Pada Sabtu sore, suasana di Jalan Swasembada, Kebon Bawang, Tanjung Priok, mendadak memanas ketika ratusan massa mendatangi rumah anggota DPR RI Ahmad Sahroni. Aksi yang semula berupa teriakan protes berubah menjadi tindakan anarkis. Massa mulai berkumpul sekitar pukul 15.00 WIB, lalu melemparkan benda ke arah rumah bertingkat tersebut, mendobrak pagar, dan merusak sejumlah bagian bangunan.
Kerusakan Meluas di Area Rumah
Tak berhenti di pagar dan fasad rumah, massa juga dilaporkan merusak kendaraan yang terparkir di garasi serta sejumlah barang di dalam rumah. Situasi itu membuat ketegangan di sekitar lokasi meningkat dalam waktu singkat. Kejadian ini memperlihatkan bagaimana eskalasi protes dapat berubah cepat menjadi kerusakan fisik yang lebih luas, terlebih ketika jumlah massa terus bertambah di titik yang sama.

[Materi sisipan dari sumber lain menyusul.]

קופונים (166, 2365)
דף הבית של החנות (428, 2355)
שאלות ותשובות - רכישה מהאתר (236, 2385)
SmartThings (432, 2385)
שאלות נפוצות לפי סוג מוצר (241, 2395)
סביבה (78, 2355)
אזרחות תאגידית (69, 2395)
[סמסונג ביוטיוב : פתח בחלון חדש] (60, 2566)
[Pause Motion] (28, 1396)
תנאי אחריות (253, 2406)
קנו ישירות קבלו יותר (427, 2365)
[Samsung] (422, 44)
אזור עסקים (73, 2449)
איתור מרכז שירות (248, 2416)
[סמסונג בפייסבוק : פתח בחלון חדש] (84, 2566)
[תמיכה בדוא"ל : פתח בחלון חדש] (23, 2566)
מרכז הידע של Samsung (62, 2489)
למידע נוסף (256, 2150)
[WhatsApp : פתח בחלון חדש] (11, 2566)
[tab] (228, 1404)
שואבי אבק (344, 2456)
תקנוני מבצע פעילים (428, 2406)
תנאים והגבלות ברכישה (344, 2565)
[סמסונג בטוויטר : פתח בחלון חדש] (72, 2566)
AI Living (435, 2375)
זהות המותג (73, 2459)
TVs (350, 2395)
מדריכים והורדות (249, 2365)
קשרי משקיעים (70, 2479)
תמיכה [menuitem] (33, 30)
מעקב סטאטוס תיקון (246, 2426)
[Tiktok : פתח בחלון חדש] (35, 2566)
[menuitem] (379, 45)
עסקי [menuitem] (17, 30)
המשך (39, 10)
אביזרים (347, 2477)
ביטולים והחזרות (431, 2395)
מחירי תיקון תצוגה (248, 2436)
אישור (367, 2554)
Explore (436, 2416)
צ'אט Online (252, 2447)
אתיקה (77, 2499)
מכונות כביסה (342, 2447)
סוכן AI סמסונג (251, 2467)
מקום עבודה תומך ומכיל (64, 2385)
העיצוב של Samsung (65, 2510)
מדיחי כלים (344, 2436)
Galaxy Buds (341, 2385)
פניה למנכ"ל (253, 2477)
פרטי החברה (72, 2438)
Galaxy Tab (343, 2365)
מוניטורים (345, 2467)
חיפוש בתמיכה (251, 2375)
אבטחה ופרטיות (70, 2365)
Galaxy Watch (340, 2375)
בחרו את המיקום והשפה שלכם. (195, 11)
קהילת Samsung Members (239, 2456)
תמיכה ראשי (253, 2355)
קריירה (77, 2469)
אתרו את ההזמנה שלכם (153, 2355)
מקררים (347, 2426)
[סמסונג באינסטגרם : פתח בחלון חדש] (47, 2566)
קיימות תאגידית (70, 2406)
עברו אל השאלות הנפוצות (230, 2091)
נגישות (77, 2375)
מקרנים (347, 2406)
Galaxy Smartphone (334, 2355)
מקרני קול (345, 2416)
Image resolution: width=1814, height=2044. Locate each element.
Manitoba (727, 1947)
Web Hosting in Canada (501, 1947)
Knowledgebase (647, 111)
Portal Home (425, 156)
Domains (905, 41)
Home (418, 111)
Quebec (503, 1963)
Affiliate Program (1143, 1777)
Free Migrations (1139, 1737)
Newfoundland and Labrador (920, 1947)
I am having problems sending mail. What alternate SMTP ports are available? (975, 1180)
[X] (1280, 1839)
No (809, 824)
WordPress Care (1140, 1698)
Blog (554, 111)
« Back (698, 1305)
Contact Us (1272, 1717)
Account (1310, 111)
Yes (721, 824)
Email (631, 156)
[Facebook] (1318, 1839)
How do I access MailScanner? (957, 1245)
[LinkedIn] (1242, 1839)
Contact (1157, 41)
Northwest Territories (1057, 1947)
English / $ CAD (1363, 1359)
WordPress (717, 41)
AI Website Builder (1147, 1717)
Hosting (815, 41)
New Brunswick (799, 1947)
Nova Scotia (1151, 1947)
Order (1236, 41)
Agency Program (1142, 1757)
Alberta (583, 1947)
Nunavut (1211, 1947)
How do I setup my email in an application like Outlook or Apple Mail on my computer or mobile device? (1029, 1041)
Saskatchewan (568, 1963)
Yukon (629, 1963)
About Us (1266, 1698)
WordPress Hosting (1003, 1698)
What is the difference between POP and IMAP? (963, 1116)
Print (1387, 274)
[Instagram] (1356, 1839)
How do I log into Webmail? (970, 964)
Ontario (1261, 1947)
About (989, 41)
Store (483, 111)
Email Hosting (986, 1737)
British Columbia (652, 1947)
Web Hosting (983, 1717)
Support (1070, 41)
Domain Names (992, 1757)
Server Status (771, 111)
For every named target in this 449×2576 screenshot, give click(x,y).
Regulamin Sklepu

Kondisi Sekitar Masih Terkendali
Meski insiden berlangsung dengan intensitas tinggi, kawasan Tanjung Priok disebut masih terpantau kondusif. Namun, peristiwa ini tetap menjadi perhatian karena menyangkut keamanan lingkungan dan respons penanganan di lapangan. Dalam situasi seperti ini, tindak lanjut dari pihak berwenang menjadi penting agar ketegangan tidak meluas dan persoalan yang memicu aksi dapat ditangani secara lebih bijak.
Artikel ini disusun ulang berdasarkan informasi dari sumber yang telah dipublikasikan sebelumnya.